■ GIVEN TEXT
————

The Language of Healing

By Joe Duffy

One after another the questions come from Baltimore City Health Department
caseworker Virginia Walker.

How do you feel?
How much weight have you gained?
Has the baby been kicking?
When is your next prenatal-
care appointment?
Have you heard from your husband?
How is your brother-in-law coping?
Would you like to attend a parenting class?

 

A young woman named Janet leans forward in a chair, listening in smiling silence to each new query, then turns and locks eyes with second-year Johns Hopkins University School of Nursing student Kitty Poon, awaiting a translation to her native Spanish. Janet is a shy, soft-spoken host during this outreach visit to her well-kept home on the first floor of a rental rowhouse in Southeast Baltimore. Only by leaning in close is Poon able to hear Janet’s replies clearly enough to translate them into English for Walker, who then scribbles notes for her growing file on Janet’s needs.

Slowly, the string of translated answers gives shape to Janet’s situation and its complexities. She, her husband, Francisco, and their 2-year-old son, Francisco Jr. are undocumented immigrants from Mexico. Francisco returned to Mexico earlier this year to deal with a family emergency. They learned Janet was pregnant only after he left. She’s had complicated pregnancies in the past, including at least two spontaneous abortions. Now Francisco is stuck in limbo, unable so far to make his way back across the border to rejoin her.

The baby is due in three short months. Francisco’s brother, who lives upstairs in the same rowhouse, is supporting Janet and little Francisco as best he can, paying the rent and bills in exchange for miscellaneous housework and errands. But he’s got his own family to worry about. There is scant money available for doctors’ visits and medicines, much less essentials like a crib and a car seat. Because of her status as an illegal immigrant, the bulk of assistance programs that might otherwise be available are out of Janet’s reach.

Families like this (Janet requested that her last name be omitted from this article) are finding their way to Baltimore in rapidly growing numbers. Between 1990 and 2000, the U.S. Census Bureau estimates, the city’s Hispanic population rose 80 percent. With an additional increase of nearly 20 percent between 2000 and 2004, the city’s total Hispanic population now numbers around 13,500, according to census figures. (Leaders of Baltimore’s Hispanic community put the current total closer to 40,000 or more.)

More often than not, these immigrants land in the rowhouses that stretch along block after block of the streets of Southeast Baltimore, just below the Hopkins medical campus. There are no reliable numbers on how many of these immigrants are undocumented, but the nonprofit Job Opportunities Task Force has estimated that nearly half of Maryland’s foreign-born immigrants are not yet citizens. Striving to gain a foothold in a new country, they face an imposing array of social, economic, legal, and health challenges.

————

■ EXERCISE INSTRUCTIONS
a – List every person named in the article.
b – Copy the article from "More often than" to "and health challenges.".
c – According to the article, by how much did Baltimore's Hispanic population rise between 1990 and 2000, as estimated by the U.S. Census Bureau?

————

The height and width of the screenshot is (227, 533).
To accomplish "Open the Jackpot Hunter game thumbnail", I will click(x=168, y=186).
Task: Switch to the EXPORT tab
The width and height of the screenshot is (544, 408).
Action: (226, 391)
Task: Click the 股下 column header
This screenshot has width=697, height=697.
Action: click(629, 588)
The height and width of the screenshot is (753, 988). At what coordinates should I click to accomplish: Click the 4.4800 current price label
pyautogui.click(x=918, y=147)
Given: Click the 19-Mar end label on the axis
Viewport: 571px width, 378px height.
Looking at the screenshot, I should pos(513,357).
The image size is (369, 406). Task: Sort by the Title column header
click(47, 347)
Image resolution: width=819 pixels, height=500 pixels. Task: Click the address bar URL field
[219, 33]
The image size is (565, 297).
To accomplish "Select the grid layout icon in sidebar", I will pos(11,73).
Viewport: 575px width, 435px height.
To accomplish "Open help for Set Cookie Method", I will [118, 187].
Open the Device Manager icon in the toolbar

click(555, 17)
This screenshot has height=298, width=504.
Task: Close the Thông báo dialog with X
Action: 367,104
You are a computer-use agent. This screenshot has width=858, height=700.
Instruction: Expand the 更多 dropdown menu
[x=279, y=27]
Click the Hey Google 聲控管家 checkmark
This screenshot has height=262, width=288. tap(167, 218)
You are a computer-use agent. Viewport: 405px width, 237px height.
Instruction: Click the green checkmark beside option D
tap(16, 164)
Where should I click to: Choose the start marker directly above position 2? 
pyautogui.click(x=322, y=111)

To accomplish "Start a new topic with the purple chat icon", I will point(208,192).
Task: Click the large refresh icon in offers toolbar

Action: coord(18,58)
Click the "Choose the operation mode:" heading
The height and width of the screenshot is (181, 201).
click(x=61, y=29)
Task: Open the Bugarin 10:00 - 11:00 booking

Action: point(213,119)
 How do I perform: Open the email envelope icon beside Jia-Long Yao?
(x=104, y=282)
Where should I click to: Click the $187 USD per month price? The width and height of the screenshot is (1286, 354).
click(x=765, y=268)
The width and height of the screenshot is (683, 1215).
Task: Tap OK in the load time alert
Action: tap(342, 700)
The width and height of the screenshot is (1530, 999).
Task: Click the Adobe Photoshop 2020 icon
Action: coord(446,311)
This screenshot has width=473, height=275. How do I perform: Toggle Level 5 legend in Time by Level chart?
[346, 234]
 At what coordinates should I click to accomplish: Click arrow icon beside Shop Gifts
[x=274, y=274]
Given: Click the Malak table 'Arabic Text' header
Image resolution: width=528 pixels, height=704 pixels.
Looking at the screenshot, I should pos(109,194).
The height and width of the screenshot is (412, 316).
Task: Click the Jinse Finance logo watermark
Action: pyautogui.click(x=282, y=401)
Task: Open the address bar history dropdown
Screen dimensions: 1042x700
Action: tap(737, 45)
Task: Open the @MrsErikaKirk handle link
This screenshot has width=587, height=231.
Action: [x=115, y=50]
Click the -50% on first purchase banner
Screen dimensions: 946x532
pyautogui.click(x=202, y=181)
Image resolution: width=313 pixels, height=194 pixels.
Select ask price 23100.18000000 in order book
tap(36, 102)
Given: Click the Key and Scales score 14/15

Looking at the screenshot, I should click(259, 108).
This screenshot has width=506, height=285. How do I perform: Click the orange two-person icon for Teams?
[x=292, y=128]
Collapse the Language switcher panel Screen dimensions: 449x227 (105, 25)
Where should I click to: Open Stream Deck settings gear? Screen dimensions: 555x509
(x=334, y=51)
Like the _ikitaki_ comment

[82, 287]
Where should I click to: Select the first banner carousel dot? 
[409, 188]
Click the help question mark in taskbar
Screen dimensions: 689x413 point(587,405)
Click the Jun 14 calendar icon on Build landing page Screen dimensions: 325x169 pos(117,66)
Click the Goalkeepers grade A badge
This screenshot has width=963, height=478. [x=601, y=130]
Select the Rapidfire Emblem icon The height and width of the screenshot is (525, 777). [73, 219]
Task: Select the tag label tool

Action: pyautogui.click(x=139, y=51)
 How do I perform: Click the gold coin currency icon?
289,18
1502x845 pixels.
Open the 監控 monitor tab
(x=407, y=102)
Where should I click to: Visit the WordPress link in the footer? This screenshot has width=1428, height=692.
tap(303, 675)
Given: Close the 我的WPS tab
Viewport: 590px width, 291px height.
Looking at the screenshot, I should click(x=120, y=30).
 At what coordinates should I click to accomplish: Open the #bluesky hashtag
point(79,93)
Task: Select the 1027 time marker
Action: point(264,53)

————

■ OUTPUTS FOR THE TASKS
a – Joe Duffy, Virginia Walker, Janet, Kitty Poon, Francisco, Francisco Jr.

b –
More often than not, these immigrants land in the rowhouses that stretch along block after block of the streets of Southeast Baltimore, just below the Hopkins medical campus. There are no reliable numbers on how many of these immigrants are undocumented, but the nonprofit Job Opportunities Task Force has estimated that nearly half of Maryland’s foreign-born immigrants are not yet citizens. Striving to gain a foothold in a new country, they face an imposing array of social, economic, legal, and health challenges.

c – 80 percent.